The source told The New Arab's Arabic sister service, Al-Araby Al-Jadeed that locals found the two hanged bodies in different locations, and that they had been strung up during the night.
Mujib explained a note was left with the corpses, claiming that the two had been punished for their membership of IS.
The dead have not yet been identified.
The discovery of the bodies followed the killing of civic activist Abdul Rahman Moaven by unknown gunmen on Tuesday.
Moaven died immediately after attackers fired rounds into his car, tribal sources told Al-Araby Al-Jadeed.
The city has faced a recent spate of attacks of late, largely claimed by IS.
Also in eastern Afghanistan, a pro-Taliban religious scholar was severely injured after an attack in Kandahar, a bastion of the Taliban.
Mawlawi Noor Agha Naqshbandi was stabbed by unidentified assailants, who were able to escape the scene. The Taliban took the scholar to hospital.
Al-Araby Al-Jadeed reported on Wednesday that the Taliban had yet to issue any response on what happened to Naqshbandi, who is a supporter of the hardline group.
The Taliban seized power in Afghanistan in August, ousting the internationally recognised government and prompting an exodus of citizens frightened of a return to the group's extreme rule in the 1990s.

To do -> Echo the news report above word for word, from "Moaven died immediately" up to and including "claimed by IS.".

Stored items
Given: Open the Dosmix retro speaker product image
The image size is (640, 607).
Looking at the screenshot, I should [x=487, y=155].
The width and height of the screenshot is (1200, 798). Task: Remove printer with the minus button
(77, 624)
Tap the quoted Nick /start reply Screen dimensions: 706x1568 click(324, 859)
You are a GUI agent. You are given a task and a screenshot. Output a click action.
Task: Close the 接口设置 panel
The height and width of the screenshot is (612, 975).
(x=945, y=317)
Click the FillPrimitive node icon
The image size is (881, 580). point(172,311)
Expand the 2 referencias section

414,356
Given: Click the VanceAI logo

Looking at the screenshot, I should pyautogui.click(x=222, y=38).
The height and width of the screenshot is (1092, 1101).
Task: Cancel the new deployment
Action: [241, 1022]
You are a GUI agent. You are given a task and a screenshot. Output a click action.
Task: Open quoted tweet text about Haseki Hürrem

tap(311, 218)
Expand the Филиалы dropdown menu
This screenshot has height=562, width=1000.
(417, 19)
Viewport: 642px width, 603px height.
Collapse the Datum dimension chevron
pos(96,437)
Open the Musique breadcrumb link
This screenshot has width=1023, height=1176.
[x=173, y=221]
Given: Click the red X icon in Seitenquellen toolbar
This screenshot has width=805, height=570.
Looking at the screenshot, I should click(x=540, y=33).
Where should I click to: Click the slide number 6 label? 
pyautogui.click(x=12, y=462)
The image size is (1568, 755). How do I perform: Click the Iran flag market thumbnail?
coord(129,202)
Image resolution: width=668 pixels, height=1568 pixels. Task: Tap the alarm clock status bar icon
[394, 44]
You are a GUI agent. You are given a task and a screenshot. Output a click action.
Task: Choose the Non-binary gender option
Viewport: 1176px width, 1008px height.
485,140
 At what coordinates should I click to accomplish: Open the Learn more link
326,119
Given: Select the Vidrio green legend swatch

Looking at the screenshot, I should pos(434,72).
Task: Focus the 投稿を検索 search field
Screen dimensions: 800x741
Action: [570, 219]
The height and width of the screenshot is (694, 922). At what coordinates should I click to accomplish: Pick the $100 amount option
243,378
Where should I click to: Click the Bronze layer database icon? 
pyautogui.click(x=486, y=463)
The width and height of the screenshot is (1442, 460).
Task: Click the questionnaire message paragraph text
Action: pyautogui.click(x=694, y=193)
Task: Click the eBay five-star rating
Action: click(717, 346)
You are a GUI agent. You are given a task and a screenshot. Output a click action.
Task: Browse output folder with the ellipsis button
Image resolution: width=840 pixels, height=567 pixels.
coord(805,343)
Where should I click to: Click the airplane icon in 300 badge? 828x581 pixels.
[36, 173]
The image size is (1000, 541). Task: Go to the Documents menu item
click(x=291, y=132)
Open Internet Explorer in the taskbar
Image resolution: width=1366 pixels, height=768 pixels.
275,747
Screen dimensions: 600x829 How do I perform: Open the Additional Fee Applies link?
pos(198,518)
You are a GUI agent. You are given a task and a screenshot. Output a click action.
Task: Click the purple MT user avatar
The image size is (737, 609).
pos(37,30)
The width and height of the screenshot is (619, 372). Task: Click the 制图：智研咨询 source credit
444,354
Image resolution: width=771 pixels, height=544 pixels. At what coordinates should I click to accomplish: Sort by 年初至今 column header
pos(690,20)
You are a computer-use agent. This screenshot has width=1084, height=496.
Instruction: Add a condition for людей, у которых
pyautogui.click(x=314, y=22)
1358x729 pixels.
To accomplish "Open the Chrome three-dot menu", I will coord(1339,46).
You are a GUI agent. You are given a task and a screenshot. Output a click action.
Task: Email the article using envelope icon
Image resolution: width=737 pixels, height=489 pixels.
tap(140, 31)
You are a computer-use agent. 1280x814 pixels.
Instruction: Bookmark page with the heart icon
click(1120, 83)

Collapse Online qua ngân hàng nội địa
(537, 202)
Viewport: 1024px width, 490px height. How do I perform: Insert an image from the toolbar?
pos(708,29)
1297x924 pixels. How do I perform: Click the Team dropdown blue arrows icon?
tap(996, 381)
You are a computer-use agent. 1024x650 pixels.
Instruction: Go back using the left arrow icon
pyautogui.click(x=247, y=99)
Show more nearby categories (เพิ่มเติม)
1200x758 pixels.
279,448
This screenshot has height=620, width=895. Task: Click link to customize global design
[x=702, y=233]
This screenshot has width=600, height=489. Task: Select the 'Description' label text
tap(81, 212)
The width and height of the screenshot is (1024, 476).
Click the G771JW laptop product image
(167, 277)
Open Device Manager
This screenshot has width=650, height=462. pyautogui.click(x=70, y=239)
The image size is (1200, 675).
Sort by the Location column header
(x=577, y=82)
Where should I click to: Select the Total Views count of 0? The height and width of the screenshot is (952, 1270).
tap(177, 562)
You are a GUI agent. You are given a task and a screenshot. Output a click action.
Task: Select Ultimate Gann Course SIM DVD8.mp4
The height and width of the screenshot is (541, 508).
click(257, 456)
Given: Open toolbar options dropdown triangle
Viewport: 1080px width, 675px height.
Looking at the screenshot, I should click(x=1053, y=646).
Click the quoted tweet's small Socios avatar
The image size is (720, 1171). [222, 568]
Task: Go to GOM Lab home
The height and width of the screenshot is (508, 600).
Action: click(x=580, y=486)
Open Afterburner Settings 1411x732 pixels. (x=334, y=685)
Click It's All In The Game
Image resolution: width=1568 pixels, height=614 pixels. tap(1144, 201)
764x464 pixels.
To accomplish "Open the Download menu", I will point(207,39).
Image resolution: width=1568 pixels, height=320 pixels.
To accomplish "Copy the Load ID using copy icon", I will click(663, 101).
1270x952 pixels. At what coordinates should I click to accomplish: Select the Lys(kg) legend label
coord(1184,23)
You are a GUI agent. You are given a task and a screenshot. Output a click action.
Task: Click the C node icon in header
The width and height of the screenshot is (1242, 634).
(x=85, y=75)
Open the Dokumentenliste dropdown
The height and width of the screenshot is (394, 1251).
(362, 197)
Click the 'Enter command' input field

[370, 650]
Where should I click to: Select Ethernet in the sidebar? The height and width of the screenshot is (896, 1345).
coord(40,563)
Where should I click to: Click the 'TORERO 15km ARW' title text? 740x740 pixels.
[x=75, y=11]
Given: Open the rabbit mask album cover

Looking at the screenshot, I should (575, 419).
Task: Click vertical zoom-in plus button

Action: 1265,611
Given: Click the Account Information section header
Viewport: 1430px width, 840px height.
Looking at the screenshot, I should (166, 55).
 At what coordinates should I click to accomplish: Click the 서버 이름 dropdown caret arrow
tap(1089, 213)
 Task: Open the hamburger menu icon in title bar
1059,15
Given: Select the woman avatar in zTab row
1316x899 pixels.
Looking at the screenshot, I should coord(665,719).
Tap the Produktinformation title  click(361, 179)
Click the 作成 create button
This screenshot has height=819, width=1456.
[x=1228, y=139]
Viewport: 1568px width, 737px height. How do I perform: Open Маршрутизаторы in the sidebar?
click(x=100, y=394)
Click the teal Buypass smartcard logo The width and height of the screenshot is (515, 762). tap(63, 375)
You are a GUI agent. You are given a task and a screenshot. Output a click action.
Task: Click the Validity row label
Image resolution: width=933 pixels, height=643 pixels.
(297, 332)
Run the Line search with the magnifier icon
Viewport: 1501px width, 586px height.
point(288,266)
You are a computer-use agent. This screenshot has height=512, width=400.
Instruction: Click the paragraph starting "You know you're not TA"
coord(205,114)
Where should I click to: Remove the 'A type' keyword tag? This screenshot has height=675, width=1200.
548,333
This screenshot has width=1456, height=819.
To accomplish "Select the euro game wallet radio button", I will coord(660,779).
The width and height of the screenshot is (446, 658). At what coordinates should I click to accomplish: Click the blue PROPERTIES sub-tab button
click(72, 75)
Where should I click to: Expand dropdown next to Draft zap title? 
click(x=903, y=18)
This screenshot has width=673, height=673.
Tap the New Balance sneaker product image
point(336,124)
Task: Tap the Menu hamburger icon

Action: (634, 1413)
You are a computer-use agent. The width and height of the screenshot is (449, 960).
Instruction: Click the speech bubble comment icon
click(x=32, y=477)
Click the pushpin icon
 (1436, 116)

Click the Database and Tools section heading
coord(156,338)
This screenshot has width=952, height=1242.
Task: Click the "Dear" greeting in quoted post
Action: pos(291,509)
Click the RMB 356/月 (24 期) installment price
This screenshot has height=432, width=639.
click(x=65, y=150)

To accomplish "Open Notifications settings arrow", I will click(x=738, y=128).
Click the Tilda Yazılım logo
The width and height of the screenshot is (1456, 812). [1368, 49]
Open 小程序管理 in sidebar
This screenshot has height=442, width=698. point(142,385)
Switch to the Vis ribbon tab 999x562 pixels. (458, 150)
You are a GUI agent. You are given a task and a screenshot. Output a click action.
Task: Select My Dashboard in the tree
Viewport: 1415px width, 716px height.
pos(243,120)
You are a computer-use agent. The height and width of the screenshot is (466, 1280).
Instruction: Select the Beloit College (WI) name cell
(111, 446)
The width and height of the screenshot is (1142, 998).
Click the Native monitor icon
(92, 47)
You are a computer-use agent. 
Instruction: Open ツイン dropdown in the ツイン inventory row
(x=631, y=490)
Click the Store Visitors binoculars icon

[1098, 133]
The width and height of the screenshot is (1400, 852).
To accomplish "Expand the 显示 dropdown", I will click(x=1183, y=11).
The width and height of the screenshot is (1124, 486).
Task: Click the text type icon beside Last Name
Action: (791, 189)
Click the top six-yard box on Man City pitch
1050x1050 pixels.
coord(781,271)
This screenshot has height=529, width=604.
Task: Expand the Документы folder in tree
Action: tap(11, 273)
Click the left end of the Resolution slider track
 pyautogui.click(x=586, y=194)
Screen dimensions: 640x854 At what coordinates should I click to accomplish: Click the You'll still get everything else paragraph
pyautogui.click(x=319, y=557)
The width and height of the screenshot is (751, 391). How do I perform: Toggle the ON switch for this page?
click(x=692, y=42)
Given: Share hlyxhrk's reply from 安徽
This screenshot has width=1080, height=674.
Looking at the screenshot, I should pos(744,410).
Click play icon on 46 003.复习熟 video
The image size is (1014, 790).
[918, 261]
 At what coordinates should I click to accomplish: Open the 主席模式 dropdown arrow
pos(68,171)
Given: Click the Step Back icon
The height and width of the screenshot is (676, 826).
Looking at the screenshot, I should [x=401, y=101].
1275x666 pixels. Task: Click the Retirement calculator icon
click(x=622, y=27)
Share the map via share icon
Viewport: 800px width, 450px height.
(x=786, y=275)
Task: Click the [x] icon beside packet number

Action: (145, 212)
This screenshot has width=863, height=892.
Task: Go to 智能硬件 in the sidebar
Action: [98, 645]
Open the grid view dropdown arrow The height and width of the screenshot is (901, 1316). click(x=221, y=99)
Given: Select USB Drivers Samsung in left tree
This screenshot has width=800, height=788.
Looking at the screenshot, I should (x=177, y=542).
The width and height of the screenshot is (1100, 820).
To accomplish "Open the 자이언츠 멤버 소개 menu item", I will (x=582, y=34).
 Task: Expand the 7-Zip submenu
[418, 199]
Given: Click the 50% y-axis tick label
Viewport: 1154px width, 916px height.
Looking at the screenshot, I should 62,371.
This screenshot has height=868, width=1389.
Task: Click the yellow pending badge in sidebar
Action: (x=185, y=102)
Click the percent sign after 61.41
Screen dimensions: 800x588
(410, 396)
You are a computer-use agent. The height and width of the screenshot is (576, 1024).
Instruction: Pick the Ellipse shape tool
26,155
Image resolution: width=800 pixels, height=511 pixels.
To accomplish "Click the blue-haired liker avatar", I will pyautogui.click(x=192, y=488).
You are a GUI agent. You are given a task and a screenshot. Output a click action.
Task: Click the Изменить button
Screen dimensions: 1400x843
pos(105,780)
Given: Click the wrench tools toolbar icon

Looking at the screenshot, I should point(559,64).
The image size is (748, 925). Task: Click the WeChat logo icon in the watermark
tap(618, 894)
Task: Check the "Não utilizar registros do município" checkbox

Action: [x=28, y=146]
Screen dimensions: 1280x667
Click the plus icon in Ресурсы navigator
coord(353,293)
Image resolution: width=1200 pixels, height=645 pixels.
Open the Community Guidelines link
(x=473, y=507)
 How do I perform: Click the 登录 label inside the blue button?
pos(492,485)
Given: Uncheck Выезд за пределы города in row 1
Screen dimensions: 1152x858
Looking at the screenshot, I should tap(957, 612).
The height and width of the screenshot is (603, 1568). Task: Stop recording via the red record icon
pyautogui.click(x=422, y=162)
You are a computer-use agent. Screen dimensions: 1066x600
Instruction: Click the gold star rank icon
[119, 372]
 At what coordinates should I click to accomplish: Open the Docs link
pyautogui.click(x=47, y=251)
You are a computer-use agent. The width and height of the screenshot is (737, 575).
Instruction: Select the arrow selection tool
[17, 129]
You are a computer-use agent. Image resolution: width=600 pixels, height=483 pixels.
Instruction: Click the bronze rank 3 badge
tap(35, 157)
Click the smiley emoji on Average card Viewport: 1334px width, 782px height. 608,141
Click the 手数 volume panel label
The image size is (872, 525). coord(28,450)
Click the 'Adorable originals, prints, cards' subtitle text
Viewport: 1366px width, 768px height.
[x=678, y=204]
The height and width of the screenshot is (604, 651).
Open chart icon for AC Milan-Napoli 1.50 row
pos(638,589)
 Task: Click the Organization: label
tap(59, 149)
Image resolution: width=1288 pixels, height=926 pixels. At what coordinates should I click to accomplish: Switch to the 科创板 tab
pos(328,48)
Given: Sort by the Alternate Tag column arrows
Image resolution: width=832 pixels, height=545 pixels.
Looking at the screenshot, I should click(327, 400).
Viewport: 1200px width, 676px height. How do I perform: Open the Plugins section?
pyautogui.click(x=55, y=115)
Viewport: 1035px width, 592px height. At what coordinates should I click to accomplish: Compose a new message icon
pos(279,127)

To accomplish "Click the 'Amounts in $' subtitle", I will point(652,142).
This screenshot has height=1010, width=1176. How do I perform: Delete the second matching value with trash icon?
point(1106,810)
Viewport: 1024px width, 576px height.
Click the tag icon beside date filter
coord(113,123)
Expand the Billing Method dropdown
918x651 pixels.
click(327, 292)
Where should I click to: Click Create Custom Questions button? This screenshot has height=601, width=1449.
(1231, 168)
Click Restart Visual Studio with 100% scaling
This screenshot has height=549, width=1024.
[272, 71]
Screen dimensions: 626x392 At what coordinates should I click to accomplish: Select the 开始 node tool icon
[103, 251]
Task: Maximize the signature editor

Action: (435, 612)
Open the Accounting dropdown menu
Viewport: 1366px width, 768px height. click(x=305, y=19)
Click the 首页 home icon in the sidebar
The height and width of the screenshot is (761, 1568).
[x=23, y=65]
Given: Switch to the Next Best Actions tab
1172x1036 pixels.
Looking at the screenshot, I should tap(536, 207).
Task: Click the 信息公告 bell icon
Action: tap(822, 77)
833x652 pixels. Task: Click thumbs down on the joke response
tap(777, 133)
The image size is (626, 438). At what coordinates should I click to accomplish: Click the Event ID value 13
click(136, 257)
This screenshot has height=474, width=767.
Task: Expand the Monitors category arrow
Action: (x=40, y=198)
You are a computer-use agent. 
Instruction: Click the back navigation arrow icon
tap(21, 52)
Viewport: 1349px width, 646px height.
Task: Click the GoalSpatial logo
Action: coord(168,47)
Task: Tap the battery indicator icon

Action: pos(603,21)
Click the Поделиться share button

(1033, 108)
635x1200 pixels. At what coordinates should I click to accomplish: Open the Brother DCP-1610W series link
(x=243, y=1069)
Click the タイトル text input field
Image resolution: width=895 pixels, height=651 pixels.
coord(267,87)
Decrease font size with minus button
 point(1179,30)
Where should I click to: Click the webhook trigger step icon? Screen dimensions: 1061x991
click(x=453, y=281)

Exercise answer ->
Moaven died immediately after attackers fired rounds into his car, tribal sources told Al-Araby Al-Jadeed.
The city has faced a recent spate of attacks of late, largely claimed by IS.